On Wednesday, the U.S. Department of Education announced its Office of Civil Rights (OCR) would investigate whether or not a Connecticut high school athletics policy allowing males who identify as transgender to compete in women’s sports involves discrimination against women. The office will consider whether the policy violates Title IX, which prohibits discrimination. Three concerned parents filed a complaint on behalf of their daughters, who lost competitions to males.
“Female athletes deserve to compete on a level playing field. Forcing them to compete against boys makes them spectators in their own sports, which is grossly unfair and destroys their athletic opportunities,” Christiana Holcomb, legal counsel at Alliance Defending Freedom (ADF), the law firm representing the parents, said in a statement.
“For that reason, we are pleased that OCR has agreed to investigate. Title IX is a federal law that was designed to eliminate discrimination against women in education and athletics, and women fought long and hard to earn the equal athletic opportunities that Title IX provides. Allowing boys to compete in girls’ sports reverses nearly 50 years of advances for women,” Holcomb added.
Teen males have beaten girls in Connecticut track for years. In 2017, freshman male Andraya Yearwood defeated girls who were older than him, taking two state championships. This year, Yearwood and another biological male took first and second place.
Following such results, ADF asked the DOE’s OCR to open an investigation. The complaint described how one mid-level male sophomore athlete failed to advance in boy’s indoor track events in the Winter 2018 season — and then began competing in the girls’ events in the Spring 2018 outdoor track season. That student “deprived girls of opportunities to advance and participate in state-level competition” in every statewide elimination event the student competed in.
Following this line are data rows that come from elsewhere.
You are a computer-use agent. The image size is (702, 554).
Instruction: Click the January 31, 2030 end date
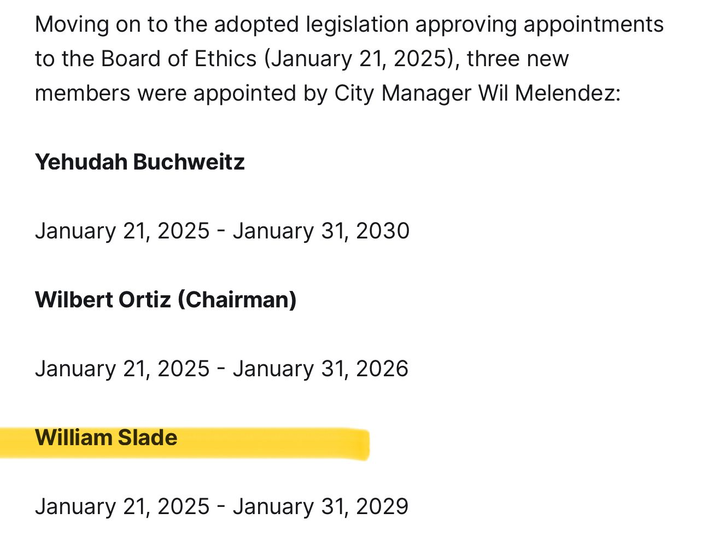[321, 231]
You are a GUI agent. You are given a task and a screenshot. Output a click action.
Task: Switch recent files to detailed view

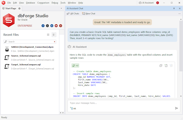tap(54, 35)
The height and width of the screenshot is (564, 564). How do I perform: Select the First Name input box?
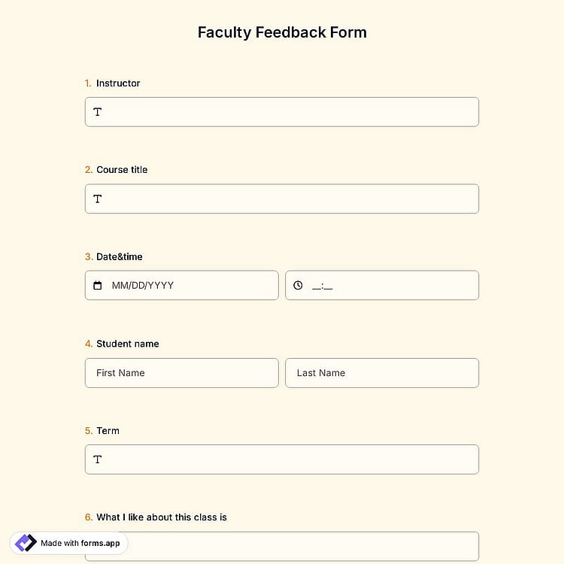pyautogui.click(x=182, y=373)
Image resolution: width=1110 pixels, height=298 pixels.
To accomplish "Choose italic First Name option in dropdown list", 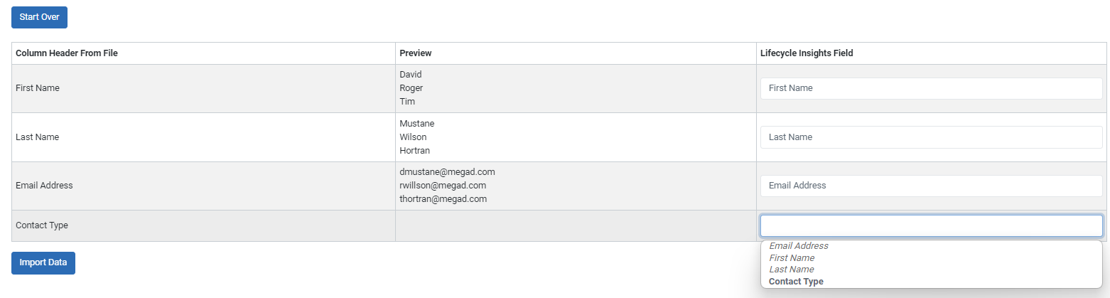I will click(x=792, y=258).
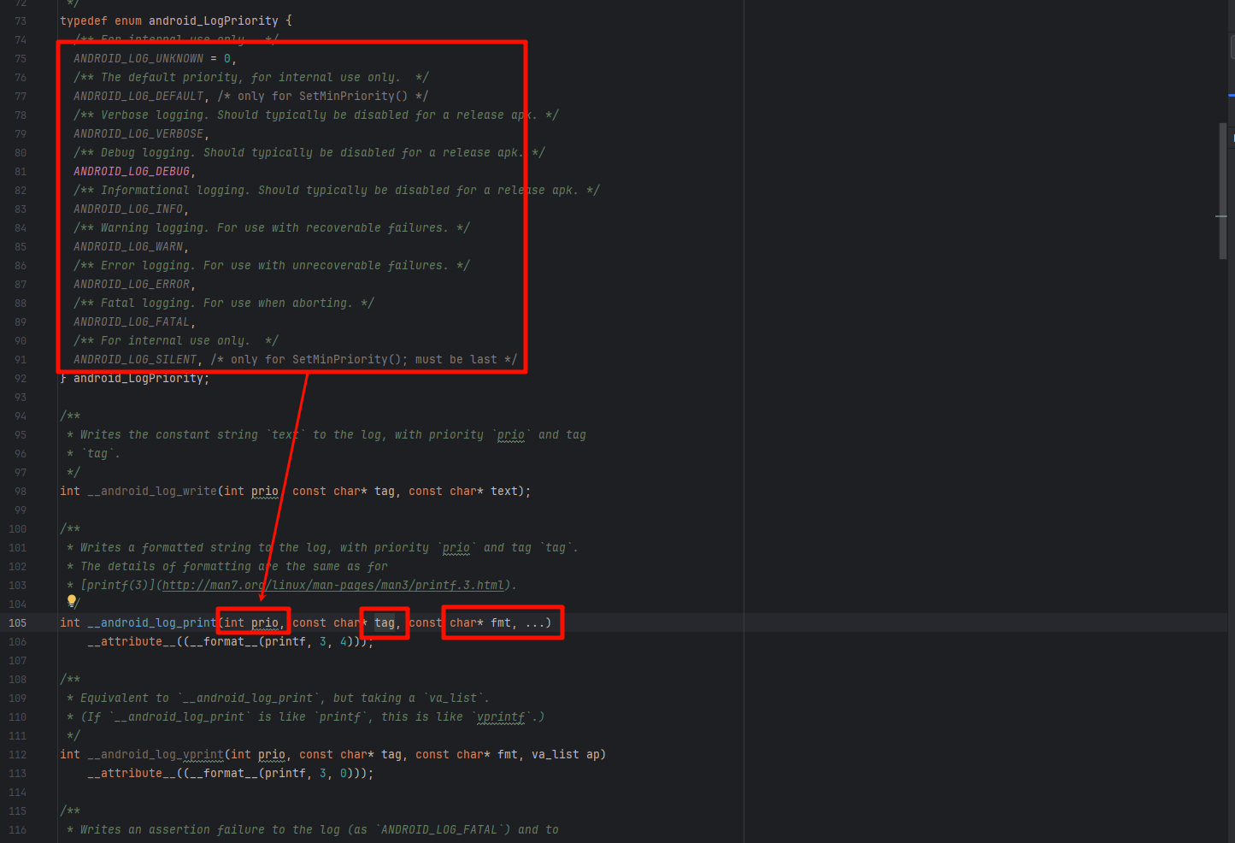Image resolution: width=1235 pixels, height=843 pixels.
Task: Click the highlighted tag parameter on line 105
Action: pyautogui.click(x=385, y=623)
That student now holds more than 10 statewide records that once belonged to 10 different girls.
One of the girls deprived of genuine opportunities to compete, Selina Soule, spoke out about the case. Speaking of Yearwood, she said, “I saw that she was so far ahead of everyone else and I thought to myself that this wasn’t right. Something is going on here. And later I found out that that athlete was a transgender female.”
“No matter how hard we try and how hard we train, they will beat us, no matter what,” Soule said.
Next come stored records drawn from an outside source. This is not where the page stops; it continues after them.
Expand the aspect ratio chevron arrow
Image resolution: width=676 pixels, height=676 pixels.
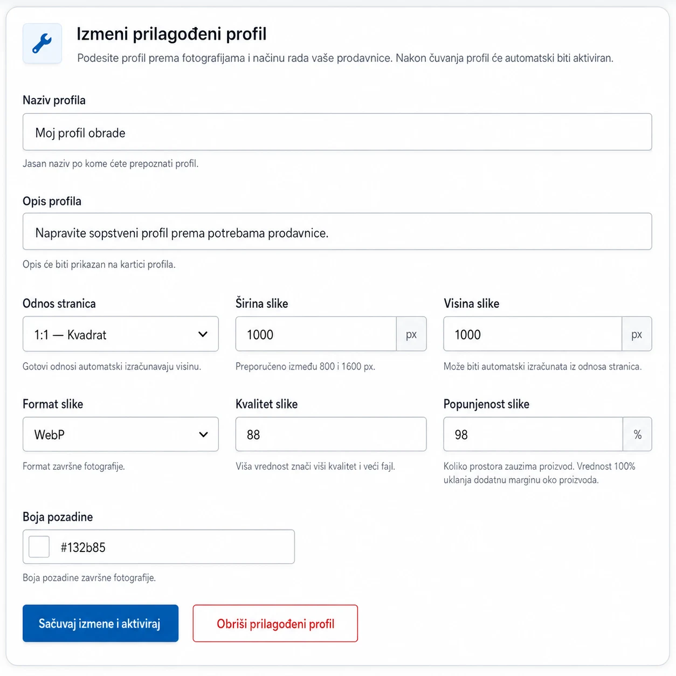(203, 334)
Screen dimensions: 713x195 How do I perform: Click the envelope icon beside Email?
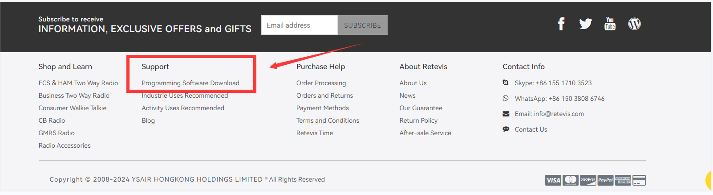coord(506,114)
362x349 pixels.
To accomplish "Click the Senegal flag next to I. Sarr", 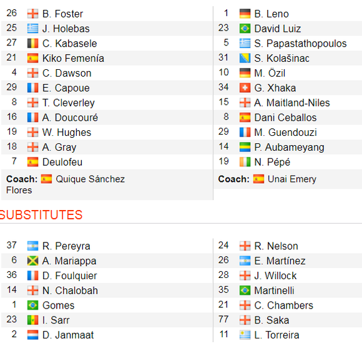I will point(32,320).
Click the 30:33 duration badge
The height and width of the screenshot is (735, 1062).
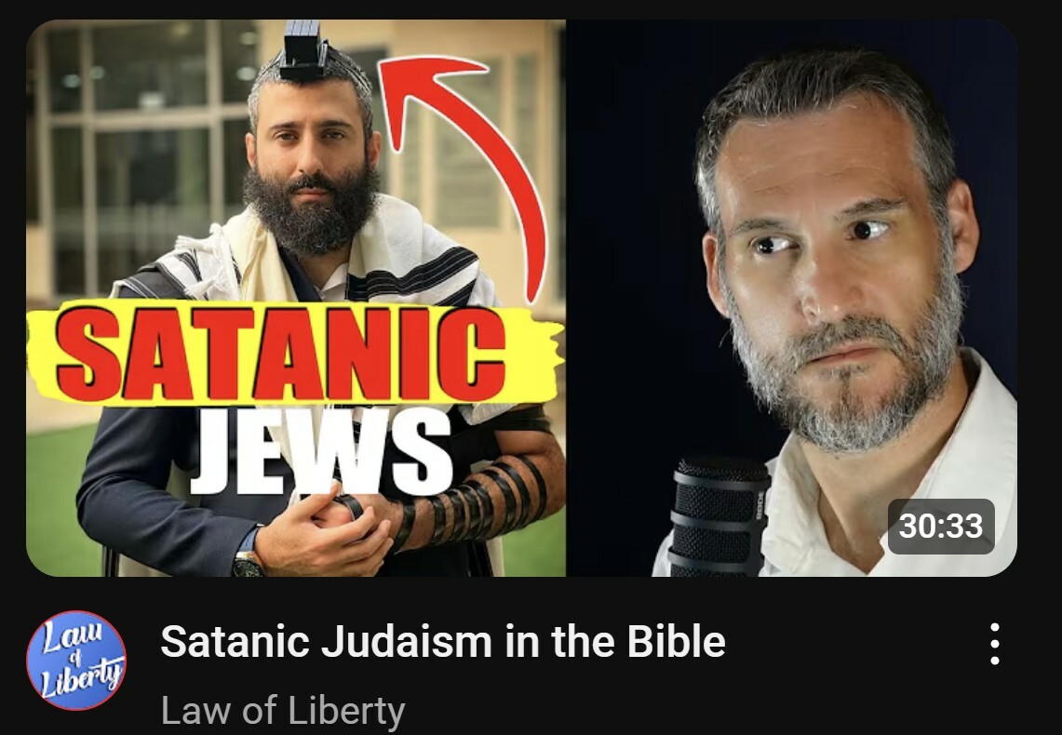click(941, 526)
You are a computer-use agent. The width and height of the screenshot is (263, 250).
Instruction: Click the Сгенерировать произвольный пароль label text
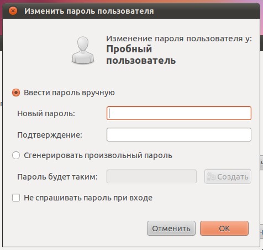coord(98,155)
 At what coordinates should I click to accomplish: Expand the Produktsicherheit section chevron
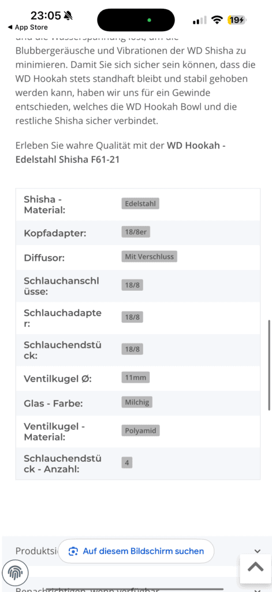click(258, 551)
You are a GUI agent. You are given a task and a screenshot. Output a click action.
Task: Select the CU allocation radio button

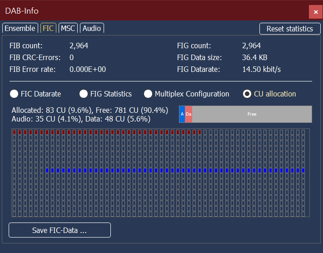247,94
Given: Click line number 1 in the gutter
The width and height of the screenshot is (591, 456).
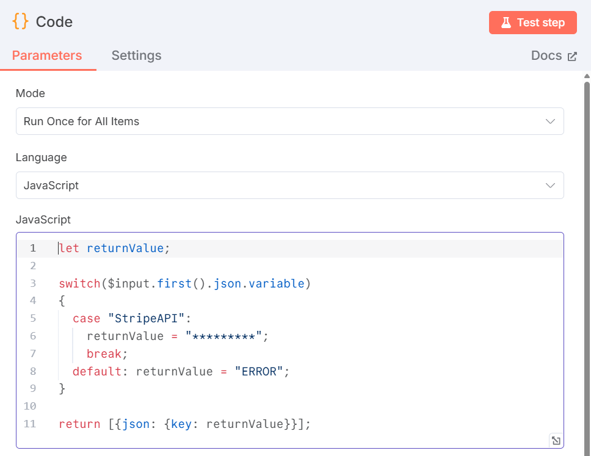Looking at the screenshot, I should (x=33, y=248).
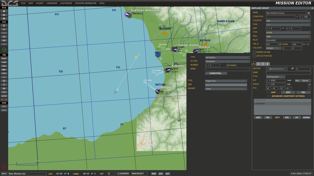Screen dimensions: 314x176
Task: Click the save mission disk icon
Action: (x=4, y=18)
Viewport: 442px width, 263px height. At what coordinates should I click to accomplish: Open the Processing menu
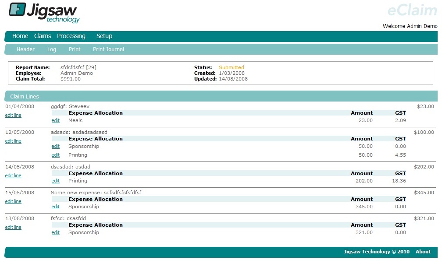coord(71,36)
“Selina and her fellow female athletes train countless hours in hope of the personal satisfaction of victory, an opportunity to participate in state and regional meets, or a chance at a college scholarship,” Holcomb explained. “But girls competing against boys know the outcome before the race even starts. Boys will always have physical advantages over girls; that’s the reason we have women’s sports and the reason we look forward to OCR’s investigation.”
OCR will not just investigate whether or not the policy discriminates against girls. It will also consider retaliation claims. The complaint alleged that the Connecticut Interscholastic Athletic Conference (CIAC) retaliated against one of the girls for advocating against the transgender policy. The complaint also claimed that the school district retaliated against another student when the student’s track coach removed her from a relay team and denied her the position of team captain.
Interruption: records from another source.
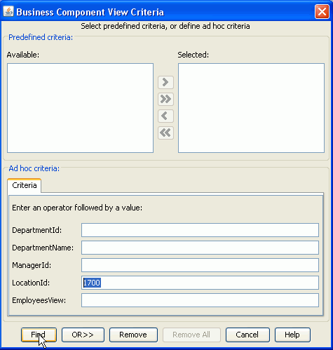Cancel the view criteria dialog
The width and height of the screenshot is (333, 350).
247,335
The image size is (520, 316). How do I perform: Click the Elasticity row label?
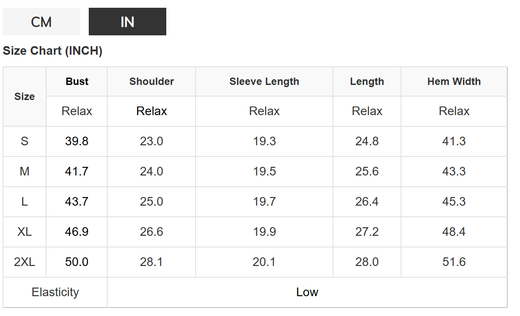[x=55, y=292]
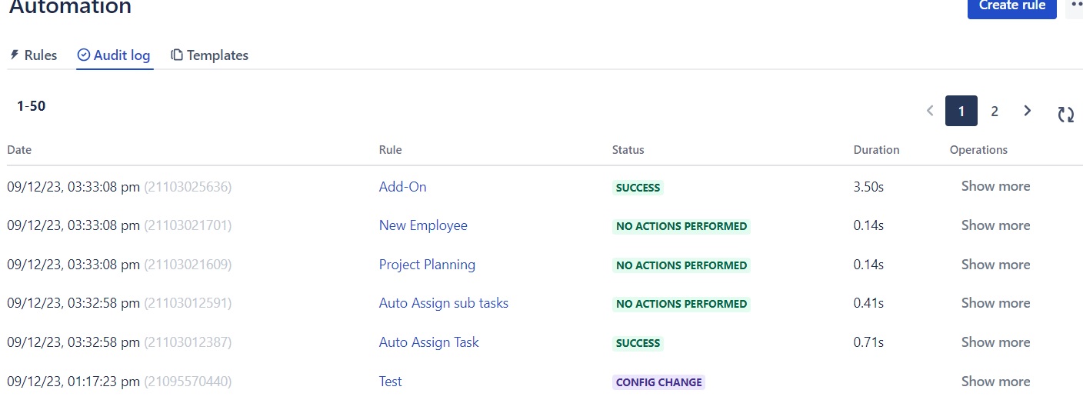Open the Project Planning rule link

(427, 265)
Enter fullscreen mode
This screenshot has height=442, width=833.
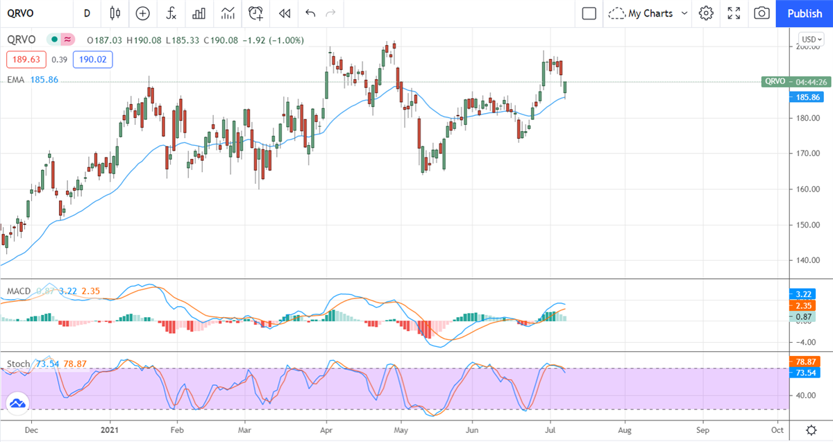(734, 13)
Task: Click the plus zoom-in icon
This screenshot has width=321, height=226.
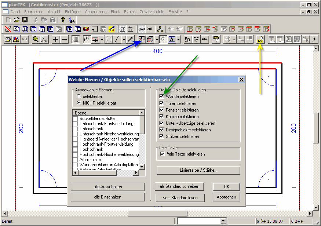Action: point(56,39)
A recent study published in The Journal of Medical Ethics concluded that allowing biological males to compete in women’s sports creates an “intolerable unfairness.” The International Olympic Committee (IOC) ruled in 2015 that males can compete in the women’s division if their testosterone is held below a certain level, 10 mol/L. This is significantly higher than the natural testosterone range among biological women. “Science demonstrates that high testosterone and other male physiology provides a performance advantage in sport suggesting that transwomen retain some of that advantage,” the study found.
Yet testosterone is far from the sole reason males have an unfair advantage over females in women’s sports. Differences between male and female development begin in the womb and continue throughout life. As Duke Law School professor Doriane Lambelet Coleman testified, if the pro-transgender Equality Act allowed biological men to compete in women’s sports, “the very best women in the world would lose to literally thousands of boys and men, including thousands who would be considered second-tier.”
Most Americans oppose allowing transgender athletes to compete on opposite-sex teams, according to a Rasmussen poll this past June. Only 28 percent support allowing this competition, while 54 percent oppose it.